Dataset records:
____
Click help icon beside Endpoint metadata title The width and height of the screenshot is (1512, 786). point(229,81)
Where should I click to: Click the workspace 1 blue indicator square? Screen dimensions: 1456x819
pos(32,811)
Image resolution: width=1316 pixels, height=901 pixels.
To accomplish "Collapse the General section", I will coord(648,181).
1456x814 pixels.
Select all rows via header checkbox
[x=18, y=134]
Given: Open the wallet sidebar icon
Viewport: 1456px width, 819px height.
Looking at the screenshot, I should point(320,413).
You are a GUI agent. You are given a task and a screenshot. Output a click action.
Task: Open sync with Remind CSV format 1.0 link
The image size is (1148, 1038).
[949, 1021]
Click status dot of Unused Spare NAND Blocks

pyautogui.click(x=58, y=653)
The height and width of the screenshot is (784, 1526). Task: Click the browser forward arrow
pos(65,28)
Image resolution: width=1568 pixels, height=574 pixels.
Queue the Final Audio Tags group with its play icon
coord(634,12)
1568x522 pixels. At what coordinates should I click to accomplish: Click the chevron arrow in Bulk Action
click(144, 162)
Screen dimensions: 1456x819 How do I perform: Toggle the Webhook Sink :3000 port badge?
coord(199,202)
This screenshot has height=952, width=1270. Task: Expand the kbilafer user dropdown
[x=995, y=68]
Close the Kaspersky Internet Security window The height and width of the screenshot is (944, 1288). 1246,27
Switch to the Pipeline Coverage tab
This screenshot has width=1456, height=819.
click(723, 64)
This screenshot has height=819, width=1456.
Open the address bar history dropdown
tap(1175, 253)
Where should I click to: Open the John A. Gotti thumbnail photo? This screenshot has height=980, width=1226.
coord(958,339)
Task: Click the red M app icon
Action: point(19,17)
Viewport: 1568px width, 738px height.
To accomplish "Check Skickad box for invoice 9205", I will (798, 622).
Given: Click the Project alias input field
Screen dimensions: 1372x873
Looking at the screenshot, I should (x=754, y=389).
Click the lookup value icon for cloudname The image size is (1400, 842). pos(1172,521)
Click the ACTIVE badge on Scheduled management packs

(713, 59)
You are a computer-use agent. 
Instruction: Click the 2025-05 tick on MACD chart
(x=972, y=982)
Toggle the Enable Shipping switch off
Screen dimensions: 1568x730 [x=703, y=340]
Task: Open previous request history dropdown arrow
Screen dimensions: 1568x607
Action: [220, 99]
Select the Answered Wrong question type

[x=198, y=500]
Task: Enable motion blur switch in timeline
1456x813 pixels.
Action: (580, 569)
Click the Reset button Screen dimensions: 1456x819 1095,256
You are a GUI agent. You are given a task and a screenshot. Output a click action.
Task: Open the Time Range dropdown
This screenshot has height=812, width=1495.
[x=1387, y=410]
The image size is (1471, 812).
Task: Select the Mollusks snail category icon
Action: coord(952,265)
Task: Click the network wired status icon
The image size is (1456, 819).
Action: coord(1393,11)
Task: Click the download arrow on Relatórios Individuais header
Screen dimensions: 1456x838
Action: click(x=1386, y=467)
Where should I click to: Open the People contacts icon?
____
• Task brief
All of the records above must be reproduced exactly.

• Written solution
Click help icon beside Endpoint metadata title The width and height of the screenshot is (1512, 786). point(229,81)
Where should I click to: Click the workspace 1 blue indicator square? Screen dimensions: 1456x819
pos(32,811)
Image resolution: width=1316 pixels, height=901 pixels.
To accomplish "Collapse the General section", I will coord(648,181).
1456x814 pixels.
Select all rows via header checkbox
[x=18, y=134]
Given: Open the wallet sidebar icon
Viewport: 1456px width, 819px height.
Looking at the screenshot, I should point(320,413).
You are a GUI agent. You are given a task and a screenshot. Output a click action.
Task: Open sync with Remind CSV format 1.0 link
The image size is (1148, 1038).
[949, 1021]
Click status dot of Unused Spare NAND Blocks

pyautogui.click(x=58, y=653)
The height and width of the screenshot is (784, 1526). Task: Click the browser forward arrow
pos(65,28)
Image resolution: width=1568 pixels, height=574 pixels.
Queue the Final Audio Tags group with its play icon
coord(634,12)
1568x522 pixels. At what coordinates should I click to accomplish: Click the chevron arrow in Bulk Action
click(144, 162)
Screen dimensions: 1456x819 How do I perform: Toggle the Webhook Sink :3000 port badge?
coord(199,202)
This screenshot has height=952, width=1270. Task: Expand the kbilafer user dropdown
[x=995, y=68]
Close the Kaspersky Internet Security window The height and width of the screenshot is (944, 1288). 1246,27
Switch to the Pipeline Coverage tab
This screenshot has width=1456, height=819.
click(723, 64)
This screenshot has height=819, width=1456.
Open the address bar history dropdown
tap(1175, 253)
Where should I click to: Open the John A. Gotti thumbnail photo? This screenshot has height=980, width=1226.
coord(958,339)
Task: Click the red M app icon
Action: point(19,17)
Viewport: 1568px width, 738px height.
To accomplish "Check Skickad box for invoice 9205", I will (798, 622).
Given: Click the Project alias input field
Screen dimensions: 1372x873
Looking at the screenshot, I should (x=754, y=389).
Click the lookup value icon for cloudname The image size is (1400, 842). pos(1172,521)
Click the ACTIVE badge on Scheduled management packs

(713, 59)
You are a computer-use agent. 
Instruction: Click the 2025-05 tick on MACD chart
(x=972, y=982)
Toggle the Enable Shipping switch off
Screen dimensions: 1568x730 [x=703, y=340]
Task: Open previous request history dropdown arrow
Screen dimensions: 1568x607
Action: [220, 99]
Select the Answered Wrong question type

[x=198, y=500]
Task: Enable motion blur switch in timeline
1456x813 pixels.
Action: (580, 569)
Click the Reset button Screen dimensions: 1456x819 1095,256
You are a GUI agent. You are given a task and a screenshot. Output a click action.
Task: Open the Time Range dropdown
This screenshot has height=812, width=1495.
[x=1387, y=410]
The image size is (1471, 812).
Task: Select the Mollusks snail category icon
Action: coord(952,265)
Task: Click the network wired status icon
The image size is (1456, 819).
Action: coord(1393,11)
Task: Click the download arrow on Relatórios Individuais header
Screen dimensions: 1456x838
Action: click(x=1386, y=467)
Where should I click to: Open the People contacts icon?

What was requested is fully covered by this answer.